THE EXERCISE
Could you rewrite the items below, swapping every "dropdown" for "drop-down menu" and leaving all else as it is?

Items from a pointing dataset:
##########

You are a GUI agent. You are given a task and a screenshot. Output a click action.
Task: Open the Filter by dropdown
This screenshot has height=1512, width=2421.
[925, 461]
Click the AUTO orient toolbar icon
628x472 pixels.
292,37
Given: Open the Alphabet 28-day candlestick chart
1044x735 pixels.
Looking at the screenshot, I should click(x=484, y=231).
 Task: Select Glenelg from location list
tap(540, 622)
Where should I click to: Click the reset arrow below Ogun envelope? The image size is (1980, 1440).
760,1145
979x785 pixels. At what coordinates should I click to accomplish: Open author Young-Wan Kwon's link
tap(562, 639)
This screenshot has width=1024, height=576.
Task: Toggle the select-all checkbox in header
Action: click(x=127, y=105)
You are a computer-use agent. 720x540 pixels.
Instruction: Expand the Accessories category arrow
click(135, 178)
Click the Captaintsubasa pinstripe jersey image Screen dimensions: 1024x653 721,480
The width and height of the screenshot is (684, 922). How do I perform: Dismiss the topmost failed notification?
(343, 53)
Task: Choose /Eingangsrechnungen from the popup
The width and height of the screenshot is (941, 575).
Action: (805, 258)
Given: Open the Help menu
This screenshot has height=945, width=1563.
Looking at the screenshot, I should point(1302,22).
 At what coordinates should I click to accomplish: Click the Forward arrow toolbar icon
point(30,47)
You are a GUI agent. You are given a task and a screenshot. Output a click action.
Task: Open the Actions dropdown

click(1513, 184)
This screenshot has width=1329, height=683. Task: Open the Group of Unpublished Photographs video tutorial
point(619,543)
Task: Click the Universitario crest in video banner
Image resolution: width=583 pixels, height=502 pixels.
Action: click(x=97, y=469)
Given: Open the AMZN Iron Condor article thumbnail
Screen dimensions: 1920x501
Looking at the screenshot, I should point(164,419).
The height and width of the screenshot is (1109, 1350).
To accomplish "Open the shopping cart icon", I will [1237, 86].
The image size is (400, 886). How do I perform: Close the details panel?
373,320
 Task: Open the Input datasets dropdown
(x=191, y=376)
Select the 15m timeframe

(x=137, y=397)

##########

RESULT OF THIS EXERCISE
You are a GUI agent. You are given a task and a screenshot. Output a click action.
Task: Open the Filter by drop-down menu
This screenshot has height=1512, width=2421.
[925, 461]
Click the AUTO orient toolbar icon
628x472 pixels.
292,37
Given: Open the Alphabet 28-day candlestick chart
1044x735 pixels.
Looking at the screenshot, I should click(x=484, y=231).
 Task: Select Glenelg from location list
tap(540, 622)
Where should I click to: Click the reset arrow below Ogun envelope? The image size is (1980, 1440).
760,1145
979x785 pixels. At what coordinates should I click to accomplish: Open author Young-Wan Kwon's link
tap(562, 639)
This screenshot has width=1024, height=576.
Task: Toggle the select-all checkbox in header
Action: click(x=127, y=105)
You are a computer-use agent. 720x540 pixels.
Instruction: Expand the Accessories category arrow
click(135, 178)
Click the Captaintsubasa pinstripe jersey image Screen dimensions: 1024x653 721,480
The width and height of the screenshot is (684, 922). How do I perform: Dismiss the topmost failed notification?
(343, 53)
Task: Choose /Eingangsrechnungen from the popup
The width and height of the screenshot is (941, 575).
Action: (805, 258)
Given: Open the Help menu
This screenshot has height=945, width=1563.
Looking at the screenshot, I should point(1302,22).
 At what coordinates should I click to accomplish: Click the Forward arrow toolbar icon
point(30,47)
You are a GUI agent. You are given a task and a screenshot. Output a click action.
Task: Open the Actions drop-down menu

click(1513, 184)
This screenshot has width=1329, height=683. Task: Open the Group of Unpublished Photographs video tutorial
point(619,543)
Task: Click the Universitario crest in video banner
Image resolution: width=583 pixels, height=502 pixels.
Action: click(x=97, y=469)
Given: Open the AMZN Iron Condor article thumbnail
Screen dimensions: 1920x501
Looking at the screenshot, I should point(164,419).
The height and width of the screenshot is (1109, 1350).
To accomplish "Open the shopping cart icon", I will [1237, 86].
The image size is (400, 886). How do I perform: Close the details panel?
373,320
 Task: Open the Input datasets drop-down menu
(x=191, y=376)
Select the 15m timeframe

(x=137, y=397)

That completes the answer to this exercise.